→ To do:
Check every line of the data for the string "April" and copy the ones that have it.

[Dataset entries]
------------

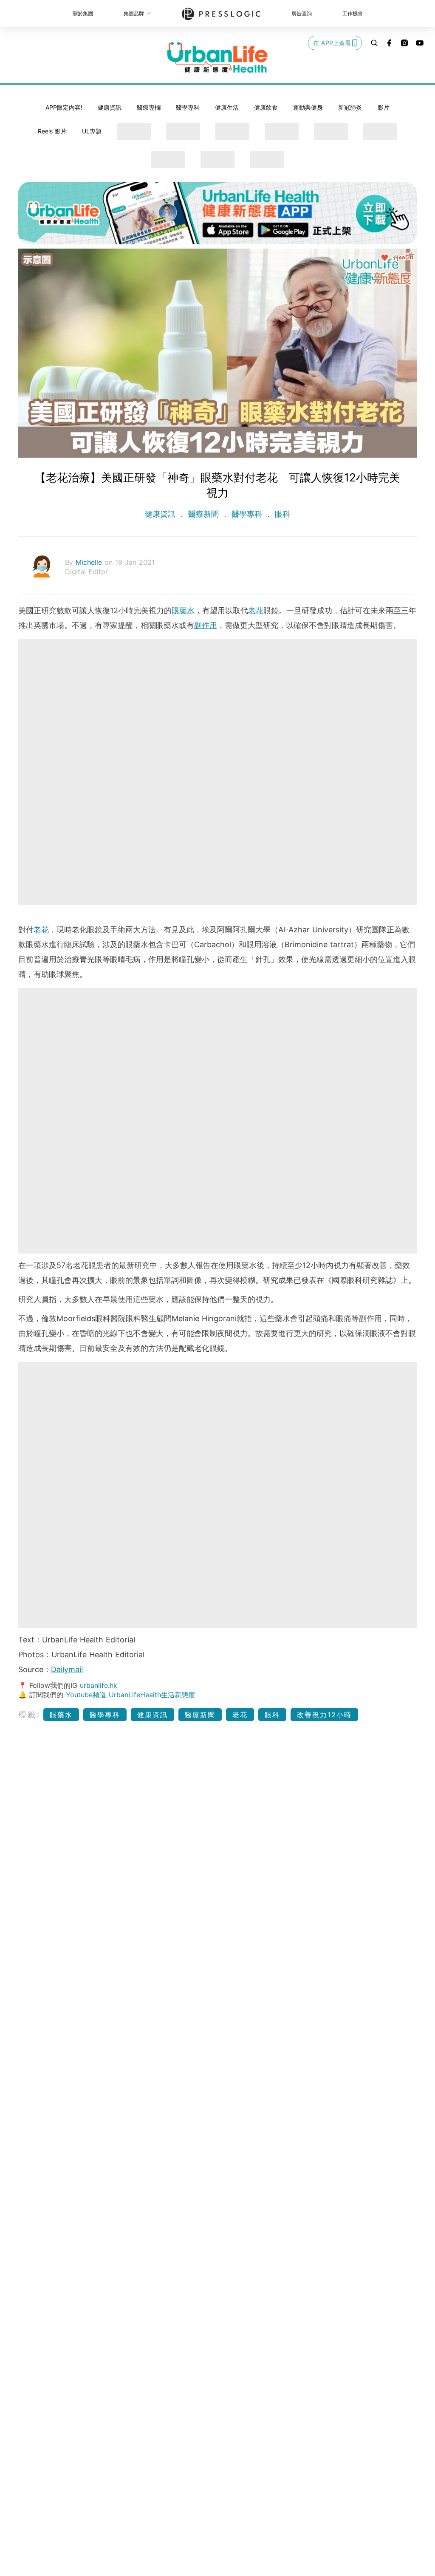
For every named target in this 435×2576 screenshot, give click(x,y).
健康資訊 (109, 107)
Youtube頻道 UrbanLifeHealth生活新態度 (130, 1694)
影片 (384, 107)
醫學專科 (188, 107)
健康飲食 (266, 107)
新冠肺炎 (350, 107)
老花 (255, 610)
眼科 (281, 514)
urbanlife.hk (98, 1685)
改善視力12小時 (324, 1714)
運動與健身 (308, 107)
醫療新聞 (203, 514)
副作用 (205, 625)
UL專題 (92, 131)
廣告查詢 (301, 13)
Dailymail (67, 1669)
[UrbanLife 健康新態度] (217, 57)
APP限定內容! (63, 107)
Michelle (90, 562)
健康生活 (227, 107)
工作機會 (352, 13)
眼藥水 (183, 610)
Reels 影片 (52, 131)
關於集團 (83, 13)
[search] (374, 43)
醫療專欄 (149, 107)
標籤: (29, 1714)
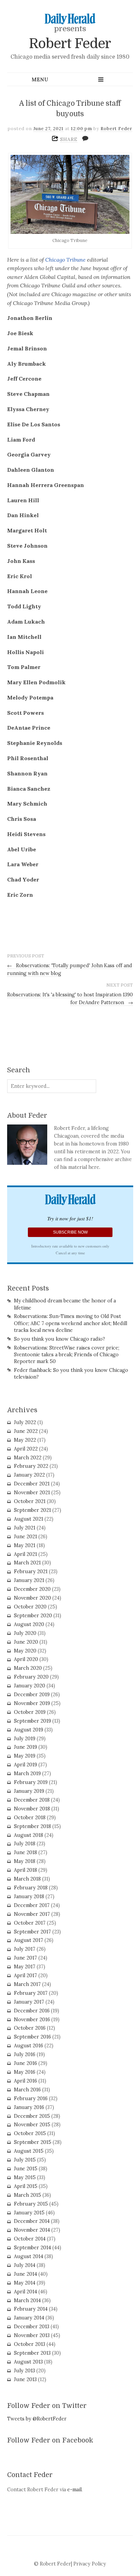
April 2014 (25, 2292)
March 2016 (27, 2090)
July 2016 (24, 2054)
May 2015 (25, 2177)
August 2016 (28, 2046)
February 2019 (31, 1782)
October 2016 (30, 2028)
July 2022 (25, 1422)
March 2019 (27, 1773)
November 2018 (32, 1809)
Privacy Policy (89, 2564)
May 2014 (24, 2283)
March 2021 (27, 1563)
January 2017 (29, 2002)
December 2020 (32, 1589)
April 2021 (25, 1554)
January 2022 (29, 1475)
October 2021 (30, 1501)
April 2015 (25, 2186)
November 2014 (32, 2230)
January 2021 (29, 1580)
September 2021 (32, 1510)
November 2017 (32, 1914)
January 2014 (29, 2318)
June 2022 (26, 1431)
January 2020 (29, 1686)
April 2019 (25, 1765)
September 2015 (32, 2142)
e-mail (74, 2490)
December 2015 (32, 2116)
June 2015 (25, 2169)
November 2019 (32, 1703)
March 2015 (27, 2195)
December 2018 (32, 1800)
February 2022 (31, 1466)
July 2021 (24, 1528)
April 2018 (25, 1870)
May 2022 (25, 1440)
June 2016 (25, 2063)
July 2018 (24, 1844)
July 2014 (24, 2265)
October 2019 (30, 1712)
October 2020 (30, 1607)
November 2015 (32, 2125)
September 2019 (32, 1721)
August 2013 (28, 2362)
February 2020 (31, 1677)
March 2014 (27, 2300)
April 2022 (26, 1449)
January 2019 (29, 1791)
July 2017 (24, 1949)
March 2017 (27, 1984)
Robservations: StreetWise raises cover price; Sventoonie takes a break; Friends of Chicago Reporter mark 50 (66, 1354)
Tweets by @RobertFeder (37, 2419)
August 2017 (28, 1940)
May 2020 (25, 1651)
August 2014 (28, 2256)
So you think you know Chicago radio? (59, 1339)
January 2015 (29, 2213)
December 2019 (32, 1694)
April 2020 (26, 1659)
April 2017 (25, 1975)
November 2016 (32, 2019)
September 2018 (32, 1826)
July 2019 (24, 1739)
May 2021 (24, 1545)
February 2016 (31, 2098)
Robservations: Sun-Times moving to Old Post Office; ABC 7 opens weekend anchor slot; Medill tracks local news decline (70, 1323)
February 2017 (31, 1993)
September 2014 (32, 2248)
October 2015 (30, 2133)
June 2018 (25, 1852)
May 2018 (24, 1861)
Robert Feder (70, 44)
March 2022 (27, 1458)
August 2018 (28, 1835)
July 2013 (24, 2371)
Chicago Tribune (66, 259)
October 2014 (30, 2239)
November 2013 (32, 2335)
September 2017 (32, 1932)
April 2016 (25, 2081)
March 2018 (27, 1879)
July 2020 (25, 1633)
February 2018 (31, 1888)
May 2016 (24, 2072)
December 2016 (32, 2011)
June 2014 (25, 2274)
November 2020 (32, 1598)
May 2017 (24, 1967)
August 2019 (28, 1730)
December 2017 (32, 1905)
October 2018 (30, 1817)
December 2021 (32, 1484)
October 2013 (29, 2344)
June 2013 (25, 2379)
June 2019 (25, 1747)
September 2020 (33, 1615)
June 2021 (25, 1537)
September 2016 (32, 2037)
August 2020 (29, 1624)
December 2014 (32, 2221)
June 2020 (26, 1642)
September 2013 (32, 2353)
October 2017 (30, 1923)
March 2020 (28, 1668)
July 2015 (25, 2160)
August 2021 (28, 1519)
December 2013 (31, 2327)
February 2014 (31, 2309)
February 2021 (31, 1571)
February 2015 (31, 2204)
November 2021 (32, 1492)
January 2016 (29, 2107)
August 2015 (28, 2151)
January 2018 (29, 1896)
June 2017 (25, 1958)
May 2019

------------

→ Written response:
April 2014 (25, 2292)
April 2021 (25, 1554)
April 2015 (25, 2186)
April 2019 (25, 1765)
April 2018 (25, 1870)
April 2022 (26, 1449)
April 2020 (26, 1659)
April 2017 (25, 1975)
April 2016 (25, 2081)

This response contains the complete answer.